The Harvard-educated lawyer also noted that former Chilean President Ricardo Lagos once said, “Panama’s success in administering the canal destroys the argument that a third-world country cannot successfully manage its own resources.”
Blades said he is amused and even annoyed that he is looked upon as, “the minister who was a musician or the musician who became a minister.”
“It’s a problem people have; I’m the same person,” said Blades, who insisted that he has never turned his back on music but instead has given his “yes to the country” to work with the government of President Martín Torrijos, “a noble man,” he said, who has “the dual problem of running and reforming the country.”
“It’s a government with good intentions and that’s why I’ve been in this for three years; if it were a government of thieves and scoundrels I wouldn’t be involved in this,” Blades said, adding that he is convinced that there is still much left to do.
Referring to the Latin America of today, the minister said that “there is cause for optimism” and noted that in his boyhood –Blades is now 60 – “there were 17 military dictatorships” in the region.

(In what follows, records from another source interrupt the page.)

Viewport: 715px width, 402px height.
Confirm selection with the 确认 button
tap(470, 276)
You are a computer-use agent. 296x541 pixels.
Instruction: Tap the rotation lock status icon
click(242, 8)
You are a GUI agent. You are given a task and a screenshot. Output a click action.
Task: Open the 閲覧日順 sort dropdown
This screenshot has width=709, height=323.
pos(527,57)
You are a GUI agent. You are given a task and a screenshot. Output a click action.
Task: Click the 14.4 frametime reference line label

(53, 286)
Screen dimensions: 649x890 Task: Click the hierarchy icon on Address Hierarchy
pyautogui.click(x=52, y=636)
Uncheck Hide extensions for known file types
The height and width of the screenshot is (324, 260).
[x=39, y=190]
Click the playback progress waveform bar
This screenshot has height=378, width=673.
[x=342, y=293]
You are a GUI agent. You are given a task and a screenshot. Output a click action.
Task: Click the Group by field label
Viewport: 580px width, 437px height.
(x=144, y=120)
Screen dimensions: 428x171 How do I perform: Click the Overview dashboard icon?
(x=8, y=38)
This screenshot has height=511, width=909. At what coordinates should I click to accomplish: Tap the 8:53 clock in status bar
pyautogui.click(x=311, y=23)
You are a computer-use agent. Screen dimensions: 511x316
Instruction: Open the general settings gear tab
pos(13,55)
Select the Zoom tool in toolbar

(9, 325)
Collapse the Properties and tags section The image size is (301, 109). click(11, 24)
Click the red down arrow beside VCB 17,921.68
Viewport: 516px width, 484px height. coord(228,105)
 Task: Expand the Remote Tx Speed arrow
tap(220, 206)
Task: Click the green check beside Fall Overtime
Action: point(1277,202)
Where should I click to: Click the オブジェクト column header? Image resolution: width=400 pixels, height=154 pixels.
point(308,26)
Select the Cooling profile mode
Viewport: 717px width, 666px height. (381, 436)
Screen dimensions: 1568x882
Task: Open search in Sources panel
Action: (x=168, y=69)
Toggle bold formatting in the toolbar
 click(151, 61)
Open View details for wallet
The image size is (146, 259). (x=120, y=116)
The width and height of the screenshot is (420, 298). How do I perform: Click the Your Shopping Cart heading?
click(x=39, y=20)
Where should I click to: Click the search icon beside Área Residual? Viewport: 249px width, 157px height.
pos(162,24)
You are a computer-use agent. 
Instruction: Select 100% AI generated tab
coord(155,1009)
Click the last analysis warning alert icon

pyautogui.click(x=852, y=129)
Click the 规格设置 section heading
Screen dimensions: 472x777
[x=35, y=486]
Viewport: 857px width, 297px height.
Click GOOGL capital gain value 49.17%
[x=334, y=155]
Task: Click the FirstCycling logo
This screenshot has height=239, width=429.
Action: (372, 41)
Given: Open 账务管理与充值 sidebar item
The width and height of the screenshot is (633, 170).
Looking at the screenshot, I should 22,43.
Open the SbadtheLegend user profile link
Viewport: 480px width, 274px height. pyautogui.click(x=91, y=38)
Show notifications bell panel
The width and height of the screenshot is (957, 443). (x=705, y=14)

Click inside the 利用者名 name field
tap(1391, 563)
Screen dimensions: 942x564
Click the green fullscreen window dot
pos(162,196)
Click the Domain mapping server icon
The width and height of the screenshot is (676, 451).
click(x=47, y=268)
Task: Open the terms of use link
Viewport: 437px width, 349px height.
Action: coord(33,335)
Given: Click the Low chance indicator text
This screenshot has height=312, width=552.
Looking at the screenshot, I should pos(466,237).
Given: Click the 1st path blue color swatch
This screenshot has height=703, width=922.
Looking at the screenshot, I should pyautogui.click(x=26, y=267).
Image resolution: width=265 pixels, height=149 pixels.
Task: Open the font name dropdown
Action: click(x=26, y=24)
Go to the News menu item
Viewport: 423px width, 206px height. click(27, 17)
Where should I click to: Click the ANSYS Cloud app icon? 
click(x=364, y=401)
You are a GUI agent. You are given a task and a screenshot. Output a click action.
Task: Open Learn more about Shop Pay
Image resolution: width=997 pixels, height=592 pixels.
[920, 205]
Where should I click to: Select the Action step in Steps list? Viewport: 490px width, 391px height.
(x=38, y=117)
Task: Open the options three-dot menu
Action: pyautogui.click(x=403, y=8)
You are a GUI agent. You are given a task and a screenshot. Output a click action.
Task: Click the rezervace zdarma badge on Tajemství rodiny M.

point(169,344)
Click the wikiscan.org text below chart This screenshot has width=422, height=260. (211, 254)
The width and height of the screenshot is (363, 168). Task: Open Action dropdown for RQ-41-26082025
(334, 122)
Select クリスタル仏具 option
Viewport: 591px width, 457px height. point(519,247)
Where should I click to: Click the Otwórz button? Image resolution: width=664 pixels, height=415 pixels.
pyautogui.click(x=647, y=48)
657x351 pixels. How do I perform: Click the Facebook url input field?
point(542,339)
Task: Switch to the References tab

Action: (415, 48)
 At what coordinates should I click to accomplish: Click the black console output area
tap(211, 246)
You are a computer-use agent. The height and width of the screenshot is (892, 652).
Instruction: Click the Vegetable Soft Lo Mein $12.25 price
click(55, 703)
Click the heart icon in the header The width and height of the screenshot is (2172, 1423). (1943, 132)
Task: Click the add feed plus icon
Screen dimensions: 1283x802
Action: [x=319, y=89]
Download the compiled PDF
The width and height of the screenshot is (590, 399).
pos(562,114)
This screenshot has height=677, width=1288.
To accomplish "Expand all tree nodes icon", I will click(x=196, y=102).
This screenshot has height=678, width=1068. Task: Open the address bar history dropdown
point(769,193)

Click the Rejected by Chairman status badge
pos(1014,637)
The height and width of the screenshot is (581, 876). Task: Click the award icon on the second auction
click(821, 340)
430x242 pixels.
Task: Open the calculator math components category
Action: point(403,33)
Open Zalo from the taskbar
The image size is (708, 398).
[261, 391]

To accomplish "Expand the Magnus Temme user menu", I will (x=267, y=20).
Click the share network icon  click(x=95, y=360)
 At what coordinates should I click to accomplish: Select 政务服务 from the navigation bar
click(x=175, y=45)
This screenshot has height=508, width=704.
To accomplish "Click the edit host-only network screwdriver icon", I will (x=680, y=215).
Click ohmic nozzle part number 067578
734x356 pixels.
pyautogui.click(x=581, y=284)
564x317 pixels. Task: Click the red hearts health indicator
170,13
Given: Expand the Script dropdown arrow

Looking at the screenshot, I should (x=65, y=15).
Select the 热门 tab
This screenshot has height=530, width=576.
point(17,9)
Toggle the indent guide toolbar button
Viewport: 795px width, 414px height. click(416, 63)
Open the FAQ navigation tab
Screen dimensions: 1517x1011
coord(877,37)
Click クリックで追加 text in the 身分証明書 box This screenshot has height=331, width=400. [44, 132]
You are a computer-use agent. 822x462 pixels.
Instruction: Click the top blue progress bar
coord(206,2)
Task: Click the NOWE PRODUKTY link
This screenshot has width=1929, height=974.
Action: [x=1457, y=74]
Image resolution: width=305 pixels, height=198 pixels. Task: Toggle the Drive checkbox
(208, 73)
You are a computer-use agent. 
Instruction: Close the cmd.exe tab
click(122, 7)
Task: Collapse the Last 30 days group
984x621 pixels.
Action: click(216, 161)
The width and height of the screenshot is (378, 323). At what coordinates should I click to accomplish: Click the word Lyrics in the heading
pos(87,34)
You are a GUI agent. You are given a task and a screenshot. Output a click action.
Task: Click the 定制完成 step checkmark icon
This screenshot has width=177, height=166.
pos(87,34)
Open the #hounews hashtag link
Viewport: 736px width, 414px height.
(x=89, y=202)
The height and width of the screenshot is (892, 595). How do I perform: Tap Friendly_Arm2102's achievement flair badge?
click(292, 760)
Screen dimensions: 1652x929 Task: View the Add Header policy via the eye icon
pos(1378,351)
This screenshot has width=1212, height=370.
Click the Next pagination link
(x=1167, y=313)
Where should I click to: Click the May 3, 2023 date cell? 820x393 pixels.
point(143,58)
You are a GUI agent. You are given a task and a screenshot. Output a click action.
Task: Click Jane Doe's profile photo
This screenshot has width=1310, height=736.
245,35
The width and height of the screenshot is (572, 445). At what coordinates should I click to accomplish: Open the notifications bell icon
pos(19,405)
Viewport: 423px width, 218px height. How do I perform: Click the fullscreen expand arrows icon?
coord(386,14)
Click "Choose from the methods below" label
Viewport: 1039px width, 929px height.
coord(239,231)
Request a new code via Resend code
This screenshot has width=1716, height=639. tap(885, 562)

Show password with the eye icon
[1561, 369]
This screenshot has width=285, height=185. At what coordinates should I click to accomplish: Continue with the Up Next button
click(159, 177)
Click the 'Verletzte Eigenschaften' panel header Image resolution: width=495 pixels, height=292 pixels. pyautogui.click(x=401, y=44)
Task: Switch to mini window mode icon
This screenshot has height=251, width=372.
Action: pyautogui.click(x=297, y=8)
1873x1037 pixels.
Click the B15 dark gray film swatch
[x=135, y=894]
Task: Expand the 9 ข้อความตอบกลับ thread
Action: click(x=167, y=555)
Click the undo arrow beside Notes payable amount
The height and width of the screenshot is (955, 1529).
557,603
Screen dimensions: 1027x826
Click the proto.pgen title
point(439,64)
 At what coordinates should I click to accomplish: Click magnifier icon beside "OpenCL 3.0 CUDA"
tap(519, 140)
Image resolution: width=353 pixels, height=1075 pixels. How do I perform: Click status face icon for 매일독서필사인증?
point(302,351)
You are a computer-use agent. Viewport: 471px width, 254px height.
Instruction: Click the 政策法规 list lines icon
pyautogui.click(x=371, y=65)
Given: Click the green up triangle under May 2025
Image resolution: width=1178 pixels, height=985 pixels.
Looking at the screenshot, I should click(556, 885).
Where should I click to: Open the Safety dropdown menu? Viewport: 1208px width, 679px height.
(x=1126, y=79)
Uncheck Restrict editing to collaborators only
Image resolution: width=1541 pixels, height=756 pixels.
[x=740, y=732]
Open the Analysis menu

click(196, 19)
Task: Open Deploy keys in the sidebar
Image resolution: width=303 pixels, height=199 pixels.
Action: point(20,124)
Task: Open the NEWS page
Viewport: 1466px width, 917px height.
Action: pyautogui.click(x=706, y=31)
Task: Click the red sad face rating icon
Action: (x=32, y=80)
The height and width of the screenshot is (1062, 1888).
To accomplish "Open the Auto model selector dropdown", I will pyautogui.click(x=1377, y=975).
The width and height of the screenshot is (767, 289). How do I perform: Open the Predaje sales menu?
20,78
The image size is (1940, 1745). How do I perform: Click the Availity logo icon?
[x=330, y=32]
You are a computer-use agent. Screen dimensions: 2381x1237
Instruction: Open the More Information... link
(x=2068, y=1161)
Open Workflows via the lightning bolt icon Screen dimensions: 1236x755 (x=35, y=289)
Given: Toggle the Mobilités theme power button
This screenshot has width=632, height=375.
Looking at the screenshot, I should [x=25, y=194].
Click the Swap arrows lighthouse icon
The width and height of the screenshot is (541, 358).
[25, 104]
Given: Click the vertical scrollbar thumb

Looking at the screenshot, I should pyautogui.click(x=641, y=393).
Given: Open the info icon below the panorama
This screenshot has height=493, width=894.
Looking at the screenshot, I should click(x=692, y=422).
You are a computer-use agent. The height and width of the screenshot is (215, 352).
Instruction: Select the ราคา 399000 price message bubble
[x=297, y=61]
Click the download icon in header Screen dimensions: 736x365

The Panamanian said he believes Latin America is immersed in a “continual process of change” and that, despite the “strengthening of democracy” and greater participation by the people, there are still many unresolved problems.
With regard to music, Blades, one of the giants of salsa, is known for producing songs with urban and social content.
Born in a boarding house, Blades said, “The fact of my being born in a humble home never made me give up on anything; my mother died without having a vacation, we were a family with limitations, but that didn’t mean that we were spiritually poor.”
Despite his passion for music, however, he does not appear to miss being on stage or in front of a band, saying, “The tourism minister can’t be going out there singing.”
But he said that when he finishes his time in office he plans to return to what he likes the most: “To my music and my movies, to paleontology and to archaeology, which interest me a lot, and maybe to write about my experiences. I’m not condemned to do just one thing.”